Thanks to Alex DelPriore ’13 for this fun catch.

Miss Congeniality
In this light comedy, Ben Bratt is trying to impress Sandra Bullock with his sexual prowess and his very young Vassar-student girlfriend.  Bullock is a smart, tough FBI agent with no feminine side (at this point in the movie). It’s an unusual choice to make Vassar a character point for a ditz.
Thanks to Miriam Vega for the tip.

Party of Five
A popular teen drama about five children orphaned when their parents are killed. In this scene late in the run, the youngest member of the family struggles with whether to sleep with her boyfriend; she’s also preoccupied about college options.

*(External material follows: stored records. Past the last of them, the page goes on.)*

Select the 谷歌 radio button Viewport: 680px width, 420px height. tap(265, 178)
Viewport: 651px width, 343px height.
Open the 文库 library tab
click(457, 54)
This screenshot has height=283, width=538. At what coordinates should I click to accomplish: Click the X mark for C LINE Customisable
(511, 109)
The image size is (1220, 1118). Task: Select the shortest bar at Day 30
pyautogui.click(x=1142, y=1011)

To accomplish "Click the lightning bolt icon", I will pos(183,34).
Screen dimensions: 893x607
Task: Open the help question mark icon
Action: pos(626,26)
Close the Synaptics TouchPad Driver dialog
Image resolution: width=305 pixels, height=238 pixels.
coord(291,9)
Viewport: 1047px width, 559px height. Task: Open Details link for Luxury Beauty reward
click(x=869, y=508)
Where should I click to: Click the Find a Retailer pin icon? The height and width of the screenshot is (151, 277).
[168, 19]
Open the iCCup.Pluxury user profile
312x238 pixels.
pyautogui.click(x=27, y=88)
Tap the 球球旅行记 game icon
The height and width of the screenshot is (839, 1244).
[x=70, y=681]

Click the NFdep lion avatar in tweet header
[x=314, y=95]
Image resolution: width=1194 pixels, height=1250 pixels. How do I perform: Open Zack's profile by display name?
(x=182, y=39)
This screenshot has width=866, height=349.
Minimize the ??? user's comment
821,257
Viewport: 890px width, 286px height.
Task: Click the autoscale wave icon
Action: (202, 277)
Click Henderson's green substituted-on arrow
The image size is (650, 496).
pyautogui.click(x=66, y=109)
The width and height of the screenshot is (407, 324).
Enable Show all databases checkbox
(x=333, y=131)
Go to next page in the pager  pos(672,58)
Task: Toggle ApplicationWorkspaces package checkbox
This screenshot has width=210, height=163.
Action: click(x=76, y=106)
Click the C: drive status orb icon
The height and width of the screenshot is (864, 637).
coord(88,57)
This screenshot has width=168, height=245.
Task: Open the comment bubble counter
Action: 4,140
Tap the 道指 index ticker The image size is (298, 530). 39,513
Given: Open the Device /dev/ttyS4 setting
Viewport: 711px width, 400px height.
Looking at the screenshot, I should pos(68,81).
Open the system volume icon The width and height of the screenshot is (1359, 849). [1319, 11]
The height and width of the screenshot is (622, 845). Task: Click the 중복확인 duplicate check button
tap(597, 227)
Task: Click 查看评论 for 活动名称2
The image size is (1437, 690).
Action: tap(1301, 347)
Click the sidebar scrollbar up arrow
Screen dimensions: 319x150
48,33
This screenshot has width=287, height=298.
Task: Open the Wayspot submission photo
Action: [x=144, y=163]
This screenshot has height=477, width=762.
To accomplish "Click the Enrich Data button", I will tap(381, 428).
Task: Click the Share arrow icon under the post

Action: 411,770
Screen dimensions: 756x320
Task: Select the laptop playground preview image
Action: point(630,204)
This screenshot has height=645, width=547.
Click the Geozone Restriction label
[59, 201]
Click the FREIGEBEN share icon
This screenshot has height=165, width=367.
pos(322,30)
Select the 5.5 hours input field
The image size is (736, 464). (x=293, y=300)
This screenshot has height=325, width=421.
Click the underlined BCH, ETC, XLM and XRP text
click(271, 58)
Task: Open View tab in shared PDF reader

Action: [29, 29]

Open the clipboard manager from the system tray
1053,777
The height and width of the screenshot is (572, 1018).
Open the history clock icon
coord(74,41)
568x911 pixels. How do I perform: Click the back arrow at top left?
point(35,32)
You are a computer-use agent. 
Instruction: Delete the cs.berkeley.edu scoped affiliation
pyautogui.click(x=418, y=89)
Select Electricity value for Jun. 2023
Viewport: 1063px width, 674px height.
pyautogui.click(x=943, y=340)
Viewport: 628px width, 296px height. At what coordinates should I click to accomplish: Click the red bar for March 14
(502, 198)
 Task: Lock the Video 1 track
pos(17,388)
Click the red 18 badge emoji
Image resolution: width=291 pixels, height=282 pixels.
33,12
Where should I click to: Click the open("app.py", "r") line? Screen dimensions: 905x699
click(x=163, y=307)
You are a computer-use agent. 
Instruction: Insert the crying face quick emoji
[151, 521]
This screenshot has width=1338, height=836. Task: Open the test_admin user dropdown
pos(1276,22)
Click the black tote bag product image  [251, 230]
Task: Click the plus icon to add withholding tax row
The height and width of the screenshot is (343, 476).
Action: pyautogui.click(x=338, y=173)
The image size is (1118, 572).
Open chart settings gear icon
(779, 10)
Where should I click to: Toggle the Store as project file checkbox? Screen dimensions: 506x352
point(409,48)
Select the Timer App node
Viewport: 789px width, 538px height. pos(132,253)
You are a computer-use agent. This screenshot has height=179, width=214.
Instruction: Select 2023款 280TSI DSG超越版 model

American Psycho (deleted scene)
For this period, it’s unusual to see Vassar as a character point for a white-glove, prudish, debutante.  A deleted scene on the DVD, the movie follows a young investment banker who also murders people for fun after dark.
Thanks to Laura Berlin Zipfel for the tip.

Undressed
This was an MTV late-night soap opera with plotlines around sex. The show would follow a handful of characters for a few episodes and then leave them forever—essentially a series of vignettes. The arc of Max & Cassidy is of interest here as Cassidy is a spoiled prom queen who wants to go to Vassar to stay with Max, who seems to have already been accepted. She is the villain of the arc, ultimately; a mean girl who tries to play a power game with Max and ends up losing.


In the Bedroom
This is an excellent drama about a young man involved with an older woman; her violent ex-husband beats, and later kills him. This scene comes after the beating; his parents worry over the situation and seem to imply he’s a Vassar student. A character point of no particular moment, save that he’s sensitive and intelligent.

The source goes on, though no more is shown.